For me, the more thought I give this, the more I still think I have to move past what was lost. I have looked at old movies of Bennett, something that I finally did, because I felt it was time to do so.
There is one particular disc I watched a few times, recorded in late 2008. It was the four of us, sitting around in the living room, the same one here that I am writing this blog in, in this leaky, falling-apart house where I also recorded Bennett having a ton of seizures. We were so happy, all four of us. Bennett was 11 months old, and he was walking around, a little stumbly, but doing it. He was saying 'Momma!'. At 11 months. He was bright-eyed and cheerful. Inquisitive and curious about his world and his surroundings.
I found myself wondering...was the tumor in there growing yet? Had it started? Was it like a balloon, getting more and more air, just waiting for the right sharp pin, a vaccination that was delivered 4 months later, to make it pop?
With a very tearful face, I realized I felt a sense of tremendous LOSS. And it dawned on me that this type of situation was something I have never faced before. This was my Kobayashi Maru. And something clicked in me. All this time I have been holding out this hope that Bennett was coming back. I looked back at some old blog posts about counting words, and checking at his development post-surgery, and fixating on the phrase 'Hi Daddy!' a lot.
A phrase that he could say, clear as a bell, before the surgery. A phrase that he still, as he rounds the corner on being 4 years old, he cannot say. In fact, if you ask him who I am from time to time, he may say 'Daddy!', but other times he might say 'Kee-kol!' or 'Mommy!' or even 'Car-ker!'.
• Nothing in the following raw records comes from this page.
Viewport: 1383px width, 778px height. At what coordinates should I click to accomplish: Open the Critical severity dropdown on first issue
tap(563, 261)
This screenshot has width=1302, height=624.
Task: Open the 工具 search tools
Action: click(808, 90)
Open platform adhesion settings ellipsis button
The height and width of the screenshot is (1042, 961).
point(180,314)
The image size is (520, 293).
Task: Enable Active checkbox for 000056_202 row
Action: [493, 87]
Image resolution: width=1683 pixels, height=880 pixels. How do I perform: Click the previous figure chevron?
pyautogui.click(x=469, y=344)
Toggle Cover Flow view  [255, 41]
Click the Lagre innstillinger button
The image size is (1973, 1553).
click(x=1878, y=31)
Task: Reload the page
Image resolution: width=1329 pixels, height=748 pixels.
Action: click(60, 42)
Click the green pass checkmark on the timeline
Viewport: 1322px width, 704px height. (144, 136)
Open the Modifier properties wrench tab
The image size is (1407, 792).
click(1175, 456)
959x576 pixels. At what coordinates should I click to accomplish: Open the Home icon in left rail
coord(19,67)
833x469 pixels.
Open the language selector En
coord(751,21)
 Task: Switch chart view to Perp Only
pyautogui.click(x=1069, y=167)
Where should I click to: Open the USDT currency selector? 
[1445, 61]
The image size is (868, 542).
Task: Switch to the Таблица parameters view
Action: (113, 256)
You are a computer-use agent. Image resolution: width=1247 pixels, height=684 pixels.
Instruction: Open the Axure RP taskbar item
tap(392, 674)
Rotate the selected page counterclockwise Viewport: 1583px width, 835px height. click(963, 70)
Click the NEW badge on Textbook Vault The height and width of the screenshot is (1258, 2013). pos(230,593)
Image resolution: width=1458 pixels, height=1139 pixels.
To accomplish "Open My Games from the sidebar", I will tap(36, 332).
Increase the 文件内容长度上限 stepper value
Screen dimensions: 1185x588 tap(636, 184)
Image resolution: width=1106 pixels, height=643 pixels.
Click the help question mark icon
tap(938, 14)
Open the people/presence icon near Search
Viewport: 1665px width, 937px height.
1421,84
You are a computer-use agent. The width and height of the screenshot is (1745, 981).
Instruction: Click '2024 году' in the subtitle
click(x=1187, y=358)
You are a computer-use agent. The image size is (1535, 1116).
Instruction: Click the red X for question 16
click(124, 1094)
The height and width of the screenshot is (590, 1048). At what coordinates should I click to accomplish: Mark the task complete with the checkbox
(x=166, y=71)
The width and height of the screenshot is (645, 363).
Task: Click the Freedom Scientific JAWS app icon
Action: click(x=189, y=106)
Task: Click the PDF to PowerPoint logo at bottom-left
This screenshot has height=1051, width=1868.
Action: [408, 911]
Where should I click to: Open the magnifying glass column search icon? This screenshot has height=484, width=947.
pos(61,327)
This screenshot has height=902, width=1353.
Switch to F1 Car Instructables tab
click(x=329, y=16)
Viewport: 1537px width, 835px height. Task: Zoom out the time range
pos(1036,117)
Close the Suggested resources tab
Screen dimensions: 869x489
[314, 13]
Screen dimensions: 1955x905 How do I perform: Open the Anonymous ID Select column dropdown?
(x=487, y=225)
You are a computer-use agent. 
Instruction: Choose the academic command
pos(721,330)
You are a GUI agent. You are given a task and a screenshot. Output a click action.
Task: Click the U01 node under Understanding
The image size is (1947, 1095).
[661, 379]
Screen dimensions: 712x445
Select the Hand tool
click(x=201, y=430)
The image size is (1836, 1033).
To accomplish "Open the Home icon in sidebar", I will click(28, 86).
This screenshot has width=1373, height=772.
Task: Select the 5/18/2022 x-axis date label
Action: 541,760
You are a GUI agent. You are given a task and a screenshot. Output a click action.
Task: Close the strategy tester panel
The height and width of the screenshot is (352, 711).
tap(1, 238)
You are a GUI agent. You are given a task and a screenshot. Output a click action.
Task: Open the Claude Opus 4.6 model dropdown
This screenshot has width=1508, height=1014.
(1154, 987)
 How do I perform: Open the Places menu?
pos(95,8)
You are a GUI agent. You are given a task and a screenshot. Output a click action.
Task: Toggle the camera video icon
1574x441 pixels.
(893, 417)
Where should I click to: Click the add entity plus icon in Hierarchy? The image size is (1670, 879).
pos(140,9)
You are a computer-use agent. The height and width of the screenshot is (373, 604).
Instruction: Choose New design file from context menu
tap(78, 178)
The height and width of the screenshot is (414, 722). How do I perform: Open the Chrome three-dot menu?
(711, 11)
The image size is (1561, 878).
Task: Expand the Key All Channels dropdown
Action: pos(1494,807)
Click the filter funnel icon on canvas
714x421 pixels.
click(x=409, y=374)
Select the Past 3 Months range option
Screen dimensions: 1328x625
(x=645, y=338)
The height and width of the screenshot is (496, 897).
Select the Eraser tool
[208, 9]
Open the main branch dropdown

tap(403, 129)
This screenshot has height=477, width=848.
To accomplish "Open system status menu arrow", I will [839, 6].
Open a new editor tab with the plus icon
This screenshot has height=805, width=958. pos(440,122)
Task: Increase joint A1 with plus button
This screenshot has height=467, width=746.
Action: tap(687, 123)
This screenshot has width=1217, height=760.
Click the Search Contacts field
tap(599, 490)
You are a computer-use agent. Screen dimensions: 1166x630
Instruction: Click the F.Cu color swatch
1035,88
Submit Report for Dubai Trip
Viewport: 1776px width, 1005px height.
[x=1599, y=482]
I found myself using phrases in my writing like 're-wiring of his brain' a lot, and I very much expected, believed, hoped, that things were going to right itself with him. The cold, hard truth of it?
I believed, with all my heart, that since Bennett had a Brain Tumor and that we stopped his seizures cold with its removal, and since the tumor had not returned, that somehow he would start to become more like the Bennett he was before all of this shit hit the fan.
The fact is, the Bennett I knew, my son that I rolled around with on the floor and played with and had all these plans for, really is gone, and he is never, EVER, coming back.
And I think that my ups and downs and twists and turns have all been due, among other things certainly, because I have been fighting the acceptance of that for as long as I have been writing about his journey since his surgery. Or at least for many months AFTER the surgery.
I have been in denial.
The psychological evaluation that he had in July, which still had him in the 14-18 month range in most areas cognitively and measured his IQ at 48 was probably the thing that pushed Jen and I both into the cold arms of Reality.
The boy is nearly 4.
More than you can possibly imagine, I love my sons. I love my family. In so many ways I already, as the Father, feel like I let them down because of where I am in my Life, struggling like I am. All the baggage I brought with me. And now all of this heaped on top.
I swear...sometimes I look at them and wonder if they would be better off without me. And then a voice inside me says 'You know, your Bio-Father probably rationalized the same thought when HE left.' and I resolve myself even more to find strength and courage to make it through another day and find some good in it. Some good in myself.
Is it difficult sometimes to look at photos of Bennett occupying his time at the Washing Machine spin cycle and compare them to the photos of Carter getting on the bus for his first day of school? Yes it is. Two very different paths in life for two very different, two very wonderful, boys.
And yet they also walk the SAME path, alongside me.
I owe it to them both to work harder to get my shit together.